Calcioscommesse, Brambati furioso: "Sono regole del c***o"

Massimo Brambati, ex calciatore, ora operatore di calciomercato, è tornato a parlare della vicenda relativa al calcioscommesse.
Continuano le indagini sul caso scommesse. Oltre alle prove si va anche alla ricerca di eventuali coinvolgimenti di chi sapeva ma non ha denunciato, violando di conseguenza l’articolo 24 comma 5 del Codice di Giustizia Sportiva. L'omessa denuncia comporta infatti l’avvio di un’azione disciplinare a carico di chi aveva cognizione, in questo caso di scommesse, ma non ha immediatamente denunciato i fatti. Ne ha parlato Massimo Brambati ai microfoni della emittente 7 Gold.

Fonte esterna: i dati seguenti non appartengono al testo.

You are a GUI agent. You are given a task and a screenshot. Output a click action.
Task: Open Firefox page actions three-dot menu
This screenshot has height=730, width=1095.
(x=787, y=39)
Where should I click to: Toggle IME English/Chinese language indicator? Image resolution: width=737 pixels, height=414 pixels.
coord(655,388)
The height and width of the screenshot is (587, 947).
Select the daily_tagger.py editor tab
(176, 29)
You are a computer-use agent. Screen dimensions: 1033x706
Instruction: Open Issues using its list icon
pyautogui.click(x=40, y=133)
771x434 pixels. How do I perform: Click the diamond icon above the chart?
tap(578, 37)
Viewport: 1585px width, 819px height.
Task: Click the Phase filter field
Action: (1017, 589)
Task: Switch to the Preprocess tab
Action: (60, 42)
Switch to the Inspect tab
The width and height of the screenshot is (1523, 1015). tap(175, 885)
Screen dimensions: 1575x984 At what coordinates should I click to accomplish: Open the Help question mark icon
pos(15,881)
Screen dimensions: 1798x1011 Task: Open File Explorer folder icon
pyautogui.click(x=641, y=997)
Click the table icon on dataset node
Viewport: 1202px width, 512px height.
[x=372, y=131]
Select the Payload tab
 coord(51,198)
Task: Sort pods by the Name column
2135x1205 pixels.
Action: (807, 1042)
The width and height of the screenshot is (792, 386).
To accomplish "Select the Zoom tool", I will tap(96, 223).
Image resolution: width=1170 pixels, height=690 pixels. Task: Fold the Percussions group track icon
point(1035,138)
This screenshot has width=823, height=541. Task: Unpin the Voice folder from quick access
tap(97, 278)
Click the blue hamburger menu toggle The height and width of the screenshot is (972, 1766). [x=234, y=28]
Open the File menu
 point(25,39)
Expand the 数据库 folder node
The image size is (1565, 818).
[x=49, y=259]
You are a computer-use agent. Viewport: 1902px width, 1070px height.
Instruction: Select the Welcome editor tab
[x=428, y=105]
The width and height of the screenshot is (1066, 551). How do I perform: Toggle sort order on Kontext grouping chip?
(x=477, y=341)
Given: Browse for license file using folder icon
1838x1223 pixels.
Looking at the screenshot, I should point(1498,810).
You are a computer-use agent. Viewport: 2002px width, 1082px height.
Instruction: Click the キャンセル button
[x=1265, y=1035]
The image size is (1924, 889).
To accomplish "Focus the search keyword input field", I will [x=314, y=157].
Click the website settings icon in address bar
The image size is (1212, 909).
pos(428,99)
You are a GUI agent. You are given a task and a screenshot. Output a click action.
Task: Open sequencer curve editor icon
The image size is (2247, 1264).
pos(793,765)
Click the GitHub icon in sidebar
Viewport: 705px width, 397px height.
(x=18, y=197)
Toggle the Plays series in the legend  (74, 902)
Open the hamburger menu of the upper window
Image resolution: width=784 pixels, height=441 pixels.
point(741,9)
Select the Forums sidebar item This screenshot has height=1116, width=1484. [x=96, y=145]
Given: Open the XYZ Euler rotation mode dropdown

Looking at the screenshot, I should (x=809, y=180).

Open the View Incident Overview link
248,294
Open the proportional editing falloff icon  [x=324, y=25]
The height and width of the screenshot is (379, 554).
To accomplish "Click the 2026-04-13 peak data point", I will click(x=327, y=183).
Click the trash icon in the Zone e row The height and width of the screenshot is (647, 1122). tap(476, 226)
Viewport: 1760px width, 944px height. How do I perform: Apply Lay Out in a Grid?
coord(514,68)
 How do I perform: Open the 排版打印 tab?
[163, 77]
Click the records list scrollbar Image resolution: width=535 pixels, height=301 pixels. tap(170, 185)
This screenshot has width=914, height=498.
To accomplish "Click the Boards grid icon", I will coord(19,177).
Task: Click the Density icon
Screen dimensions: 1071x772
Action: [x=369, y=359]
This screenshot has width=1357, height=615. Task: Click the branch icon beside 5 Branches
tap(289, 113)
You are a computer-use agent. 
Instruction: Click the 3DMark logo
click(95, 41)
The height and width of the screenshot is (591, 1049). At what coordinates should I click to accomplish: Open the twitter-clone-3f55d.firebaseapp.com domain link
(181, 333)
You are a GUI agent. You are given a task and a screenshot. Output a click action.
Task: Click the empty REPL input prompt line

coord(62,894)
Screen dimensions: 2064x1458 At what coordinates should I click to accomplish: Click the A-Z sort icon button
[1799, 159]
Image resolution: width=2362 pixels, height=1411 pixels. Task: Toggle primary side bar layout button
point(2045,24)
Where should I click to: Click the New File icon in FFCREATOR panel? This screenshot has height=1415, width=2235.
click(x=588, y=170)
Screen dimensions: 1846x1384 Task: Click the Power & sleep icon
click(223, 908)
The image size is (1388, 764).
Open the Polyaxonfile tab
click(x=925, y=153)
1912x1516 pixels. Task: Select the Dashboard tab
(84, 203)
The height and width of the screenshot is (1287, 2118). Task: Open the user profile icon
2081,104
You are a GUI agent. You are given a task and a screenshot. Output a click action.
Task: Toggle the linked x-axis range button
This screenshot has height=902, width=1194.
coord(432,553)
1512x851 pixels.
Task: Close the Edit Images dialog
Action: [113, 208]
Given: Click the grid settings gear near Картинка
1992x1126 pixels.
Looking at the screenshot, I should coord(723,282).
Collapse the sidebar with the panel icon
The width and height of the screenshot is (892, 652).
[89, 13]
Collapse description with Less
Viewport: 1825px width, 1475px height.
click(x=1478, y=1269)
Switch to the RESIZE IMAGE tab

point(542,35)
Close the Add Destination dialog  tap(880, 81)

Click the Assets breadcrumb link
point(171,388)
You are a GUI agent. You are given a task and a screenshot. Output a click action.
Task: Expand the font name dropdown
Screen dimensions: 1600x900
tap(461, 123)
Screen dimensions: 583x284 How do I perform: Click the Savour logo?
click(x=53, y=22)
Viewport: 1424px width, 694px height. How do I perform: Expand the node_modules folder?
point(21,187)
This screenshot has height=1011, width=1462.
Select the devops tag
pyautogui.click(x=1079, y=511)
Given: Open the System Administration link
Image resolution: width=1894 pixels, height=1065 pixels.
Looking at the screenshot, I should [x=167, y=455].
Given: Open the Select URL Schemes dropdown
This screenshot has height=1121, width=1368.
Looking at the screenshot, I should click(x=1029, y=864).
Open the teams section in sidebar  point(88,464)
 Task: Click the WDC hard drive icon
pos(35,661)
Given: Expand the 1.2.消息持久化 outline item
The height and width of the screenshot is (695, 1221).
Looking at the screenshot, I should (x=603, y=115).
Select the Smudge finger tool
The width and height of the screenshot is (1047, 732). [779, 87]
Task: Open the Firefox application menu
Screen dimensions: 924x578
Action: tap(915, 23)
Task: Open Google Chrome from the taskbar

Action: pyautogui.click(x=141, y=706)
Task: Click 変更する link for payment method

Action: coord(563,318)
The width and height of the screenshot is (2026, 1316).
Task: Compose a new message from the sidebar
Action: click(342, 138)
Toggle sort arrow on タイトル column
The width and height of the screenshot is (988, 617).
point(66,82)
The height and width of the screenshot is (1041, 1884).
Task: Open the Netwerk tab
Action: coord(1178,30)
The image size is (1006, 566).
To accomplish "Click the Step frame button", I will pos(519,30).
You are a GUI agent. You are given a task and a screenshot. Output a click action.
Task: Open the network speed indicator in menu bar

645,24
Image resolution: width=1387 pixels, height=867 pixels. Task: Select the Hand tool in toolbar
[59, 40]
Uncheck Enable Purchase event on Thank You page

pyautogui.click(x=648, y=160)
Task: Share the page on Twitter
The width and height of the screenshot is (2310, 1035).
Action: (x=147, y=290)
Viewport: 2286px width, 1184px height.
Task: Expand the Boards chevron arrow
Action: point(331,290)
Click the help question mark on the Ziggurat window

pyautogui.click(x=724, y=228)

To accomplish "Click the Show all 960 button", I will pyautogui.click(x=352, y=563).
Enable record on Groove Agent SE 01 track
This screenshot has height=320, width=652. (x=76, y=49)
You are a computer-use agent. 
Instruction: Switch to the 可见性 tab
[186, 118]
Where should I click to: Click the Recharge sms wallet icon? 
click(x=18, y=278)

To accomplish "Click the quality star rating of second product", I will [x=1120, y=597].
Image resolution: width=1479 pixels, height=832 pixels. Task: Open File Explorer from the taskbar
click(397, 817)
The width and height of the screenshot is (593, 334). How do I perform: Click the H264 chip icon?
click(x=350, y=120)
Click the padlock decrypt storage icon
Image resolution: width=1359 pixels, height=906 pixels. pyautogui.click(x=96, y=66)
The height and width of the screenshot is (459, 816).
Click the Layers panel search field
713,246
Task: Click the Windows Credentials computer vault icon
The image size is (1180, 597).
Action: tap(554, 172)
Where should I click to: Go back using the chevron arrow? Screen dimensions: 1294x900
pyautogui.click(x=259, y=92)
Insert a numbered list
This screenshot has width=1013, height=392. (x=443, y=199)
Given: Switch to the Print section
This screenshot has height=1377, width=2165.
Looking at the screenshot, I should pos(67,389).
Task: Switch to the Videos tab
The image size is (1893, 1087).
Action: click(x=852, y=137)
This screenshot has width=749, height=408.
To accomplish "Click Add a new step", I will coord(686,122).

"Queste sono regole del c***o che vanno assolutamente cambiate. Secondo voi io calciatore vado a denunciare un mio compagno di squadra perché sta scommettendo su una gara di un altro campionato? Magari è un mio amico e giochiamo insieme da anni...Come potrei fargli una cosa del genere? Per questo motivo certe norme vanno assolutamente cambiate", le parole dell'ex calciatore, ora operatore di calciomercato.
Per quello che concerne l'omessa denuncia, la sanzione minima, se accertata la colpa, è di sei mesi di squalifica più un’ammenda a partire da 15.000 euro. L'incolpato può patteggiare pre e post deferimento o collaborare ed avere sconti ancora più consistenti sulla pena.